Stored records:
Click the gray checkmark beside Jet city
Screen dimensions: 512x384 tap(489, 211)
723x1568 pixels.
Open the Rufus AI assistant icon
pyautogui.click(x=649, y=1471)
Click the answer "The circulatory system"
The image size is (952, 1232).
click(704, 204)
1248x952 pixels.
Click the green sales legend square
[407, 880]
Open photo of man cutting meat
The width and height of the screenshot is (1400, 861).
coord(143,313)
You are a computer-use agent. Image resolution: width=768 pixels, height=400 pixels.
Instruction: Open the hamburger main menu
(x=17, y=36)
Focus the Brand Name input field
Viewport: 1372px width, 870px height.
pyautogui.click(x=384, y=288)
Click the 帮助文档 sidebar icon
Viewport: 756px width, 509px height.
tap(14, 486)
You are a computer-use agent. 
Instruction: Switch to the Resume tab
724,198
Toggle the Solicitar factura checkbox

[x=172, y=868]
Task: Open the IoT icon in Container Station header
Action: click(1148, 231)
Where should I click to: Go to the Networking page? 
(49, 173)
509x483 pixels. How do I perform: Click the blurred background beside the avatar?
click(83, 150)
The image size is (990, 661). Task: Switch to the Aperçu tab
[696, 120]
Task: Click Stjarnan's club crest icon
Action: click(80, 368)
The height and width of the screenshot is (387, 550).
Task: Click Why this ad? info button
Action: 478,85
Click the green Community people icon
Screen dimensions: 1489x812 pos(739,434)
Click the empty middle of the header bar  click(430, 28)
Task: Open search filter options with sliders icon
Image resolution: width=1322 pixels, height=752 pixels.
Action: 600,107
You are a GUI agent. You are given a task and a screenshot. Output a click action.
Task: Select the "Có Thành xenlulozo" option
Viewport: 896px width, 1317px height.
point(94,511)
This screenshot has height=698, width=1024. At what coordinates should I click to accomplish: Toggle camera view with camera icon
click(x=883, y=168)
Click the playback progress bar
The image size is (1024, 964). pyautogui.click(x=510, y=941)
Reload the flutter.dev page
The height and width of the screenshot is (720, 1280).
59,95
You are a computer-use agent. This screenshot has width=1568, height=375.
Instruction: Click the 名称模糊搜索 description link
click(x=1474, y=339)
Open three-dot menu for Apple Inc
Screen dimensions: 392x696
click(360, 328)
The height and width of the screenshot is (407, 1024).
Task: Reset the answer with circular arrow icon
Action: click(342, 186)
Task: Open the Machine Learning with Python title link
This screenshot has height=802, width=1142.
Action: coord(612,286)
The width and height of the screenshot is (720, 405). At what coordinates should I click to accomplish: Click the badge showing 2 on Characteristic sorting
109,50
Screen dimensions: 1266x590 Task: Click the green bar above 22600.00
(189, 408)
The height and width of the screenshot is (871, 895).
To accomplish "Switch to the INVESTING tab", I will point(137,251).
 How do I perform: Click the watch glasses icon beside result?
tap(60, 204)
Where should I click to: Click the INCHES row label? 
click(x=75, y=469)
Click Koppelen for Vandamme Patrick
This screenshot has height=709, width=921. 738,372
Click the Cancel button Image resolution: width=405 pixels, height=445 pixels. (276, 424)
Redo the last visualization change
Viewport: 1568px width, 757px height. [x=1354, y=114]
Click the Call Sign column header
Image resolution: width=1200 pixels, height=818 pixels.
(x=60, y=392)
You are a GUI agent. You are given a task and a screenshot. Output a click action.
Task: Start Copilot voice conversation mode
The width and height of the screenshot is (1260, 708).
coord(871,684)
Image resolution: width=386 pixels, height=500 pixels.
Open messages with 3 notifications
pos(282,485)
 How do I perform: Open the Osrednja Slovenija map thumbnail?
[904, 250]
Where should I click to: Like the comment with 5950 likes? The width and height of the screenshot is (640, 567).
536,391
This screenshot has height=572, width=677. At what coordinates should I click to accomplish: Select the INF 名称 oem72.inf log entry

Requirement: Write out an exact transcription of the line with "How do I perform: Open" and of each line after it; stop at the end of the records.

Solution to the exercise:
 How do I perform: Open the Osrednja Slovenija map thumbnail?
[904, 250]
Where should I click to: Like the comment with 5950 likes? The width and height of the screenshot is (640, 567).
536,391
This screenshot has height=572, width=677. At what coordinates should I click to accomplish: Select the INF 名称 oem72.inf log entry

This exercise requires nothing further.